Thursday, August 11, 2016

I never thought I'd see that language in a theorem

In connection with an earlier post, I started reading a paper titled On the Stability of Geodesics in the Brownian Map(*) On page 2, after their first Definition came "Theorem 1. Almost surely, for all x,y etc."

That doesn't sound much like your old geometry course, does it? "Almost surely" is a phrase I'd never seen before. In context, it makes sense. In good old ordinary Euclidean geometry, if you pick any point and any distance R > 0 (no matter how small), you can, guaranteed, find an infinite number of points closer to the first point than R. In the systems they're writing about, though, it's not quite the same--distances are random. For example, if the Euclidean distance between two points is ρ, a random distance might be ρ times a random scale--which could be bigger than 1 or less; it just can't be 0.

In that case, for some given point, it is possible that the scale factor is big enough that the distance is now bigger than R. It is even possible, though infinitely unlikely, that all new distances are bigger than R.
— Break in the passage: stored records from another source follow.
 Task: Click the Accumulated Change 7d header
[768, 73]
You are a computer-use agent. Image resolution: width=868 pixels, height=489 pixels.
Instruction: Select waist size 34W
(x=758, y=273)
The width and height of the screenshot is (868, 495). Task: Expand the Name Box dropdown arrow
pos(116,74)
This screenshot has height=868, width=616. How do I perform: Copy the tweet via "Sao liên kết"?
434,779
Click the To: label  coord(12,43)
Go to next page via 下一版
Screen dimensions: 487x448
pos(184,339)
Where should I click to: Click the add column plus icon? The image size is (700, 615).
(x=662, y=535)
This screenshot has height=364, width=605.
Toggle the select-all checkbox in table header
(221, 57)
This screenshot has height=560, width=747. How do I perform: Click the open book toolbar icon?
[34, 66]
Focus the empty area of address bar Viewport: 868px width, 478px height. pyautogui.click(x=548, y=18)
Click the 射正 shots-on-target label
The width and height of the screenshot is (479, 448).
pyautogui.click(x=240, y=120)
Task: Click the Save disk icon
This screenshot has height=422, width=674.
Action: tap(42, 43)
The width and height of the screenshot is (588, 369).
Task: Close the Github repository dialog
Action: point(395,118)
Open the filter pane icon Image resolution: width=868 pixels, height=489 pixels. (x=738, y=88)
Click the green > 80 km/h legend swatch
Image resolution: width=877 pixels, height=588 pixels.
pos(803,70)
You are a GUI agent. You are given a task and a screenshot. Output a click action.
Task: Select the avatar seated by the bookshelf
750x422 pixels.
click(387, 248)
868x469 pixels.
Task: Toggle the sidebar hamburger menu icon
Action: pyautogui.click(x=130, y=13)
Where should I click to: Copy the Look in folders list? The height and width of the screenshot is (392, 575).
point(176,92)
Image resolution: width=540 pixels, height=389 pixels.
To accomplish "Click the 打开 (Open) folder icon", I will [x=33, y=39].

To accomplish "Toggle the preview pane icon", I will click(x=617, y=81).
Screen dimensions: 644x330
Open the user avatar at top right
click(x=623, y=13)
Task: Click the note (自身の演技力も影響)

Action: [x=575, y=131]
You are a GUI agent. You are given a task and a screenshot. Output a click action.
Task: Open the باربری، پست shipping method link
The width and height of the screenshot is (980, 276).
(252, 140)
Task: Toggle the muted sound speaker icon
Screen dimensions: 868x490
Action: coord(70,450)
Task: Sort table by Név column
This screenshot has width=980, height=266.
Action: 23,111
So "almost surely" means something like "it is infinitely unlikely that this is false, but not a mathematical certainty. There might be a finite number of exceptions compared to the infinite number that are true."

Learn something new every day. There's a lot to learn.


(*)Sounds impressive, doesn't it? I wish I understood it. Some good advice I ran across once said to read a paper all the way through to get what sense you can, no matter what seems to be missing. Then go back and read it again and identify the parts you need to know and don't, and then look those up, and then read it a third time, trying to work through the proofs. One of these days I should take that advice.